WOBURN, Mass. (CN) - Residents of a Boston suburb bolstered their efforts to halt a city plan to wipe out 279 residential properties as part of the city's "Union Square Revitalization Plan."

The city of Somerville has declared the residential area as a "decadent area" under a state law that allows municipalities to deem areas as "detrimental to safety, health, morals, welfare or sound growth of community because of the existence of buildings which are out of repair, physically deteriorated, unfit for human habitation, or obsolete, or in need of major maintenance," for the purposes of seizing and redeveloping the areas.

Specifically, the plan claims that the area contains obstacles to developmental growth, including faulty parcelization, obsolete street patterns, flooding and unsuitable or contaminated soil, incompatible land uses and deteriorated buildings and facilities.

Somerville residents challenged the "decadent" classification in their lawsuit, which was filed in Middlesex Superior Court.

"There's been so much misinformation and now the truth needs to finally come out," plaintiff and Somerville property owner Aliki Pishev said. "The city has threatened to take my property for private development, claiming my property is run down. But that is a flat-out lie-my property is not run down. It has been the home to thriving businesses for many years."

The plan authorizes the use of eminent domain to demolish 279 privately owned properties for redevelopment as luxury condominiums and high-end retail.

A group of property owners and residents are suing the city of Somerville and the Somerville Redevelopment Authority, arguing that the plan is unlawful and violates their rights in the creation and execution of the plan. The lawsuit seeks to stop the city from using eminent domain to threaten and bully property owners for the benefit of private real estate developers.

The lawsuit was originally filed in August 2015, but it was recently refilled with the inclusion of 10 taxpayer plaintiffs.

They claim that there was no meaningful public participation in developing the part of the plan that calls for acquiring these properties for clearance and redevelopment, and that the city repeatedly violated Massachusetts's Open Meeting Law.

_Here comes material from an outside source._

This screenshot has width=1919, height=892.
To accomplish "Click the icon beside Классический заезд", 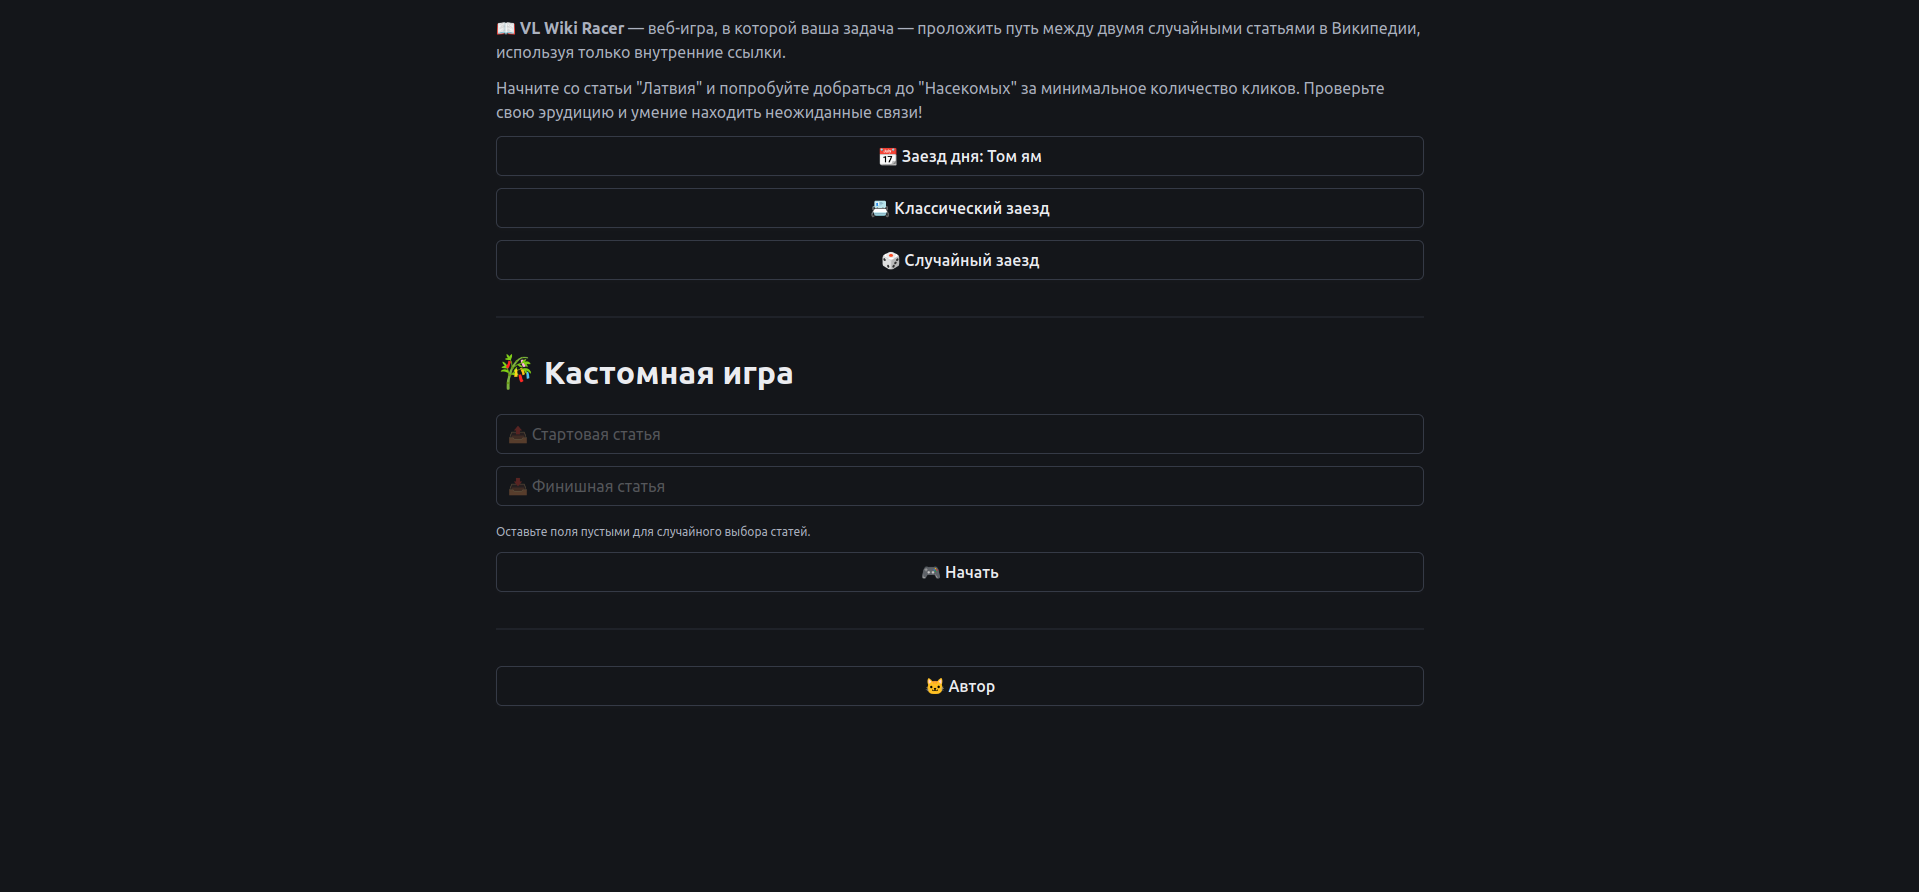I will pos(880,209).
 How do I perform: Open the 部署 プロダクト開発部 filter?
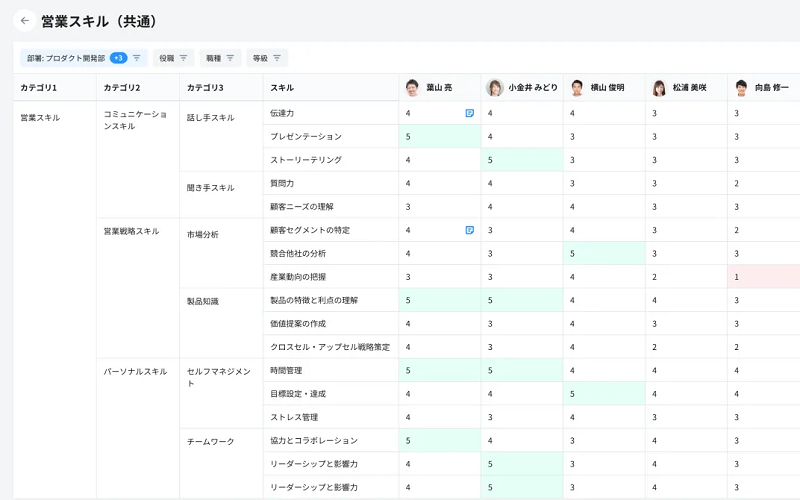click(66, 58)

The property owners are working with the Institute for Justice-a self-described nonprofit civil liberties law firm that "advocates for property owners fighting eminent domain abuse across the country."

"Clearly, Mayor [Joseph] Curtatone is using the expansion of the Green Line as a pretext for the unconstitutional taking of thriving businesses and homes in the Union Square neighborhood," Phil Applebaum, activism coordinator at the Institute for Justice, said - referring to the extension of the area's commuter rail line. "Destroying these properties just to benefit private real estate developers is not a public use and sends a chilling message to every other business and homeowner in Somerville - their properties are not safe."

A representative from the mayor's communications office did not return a voicemail requesting comment.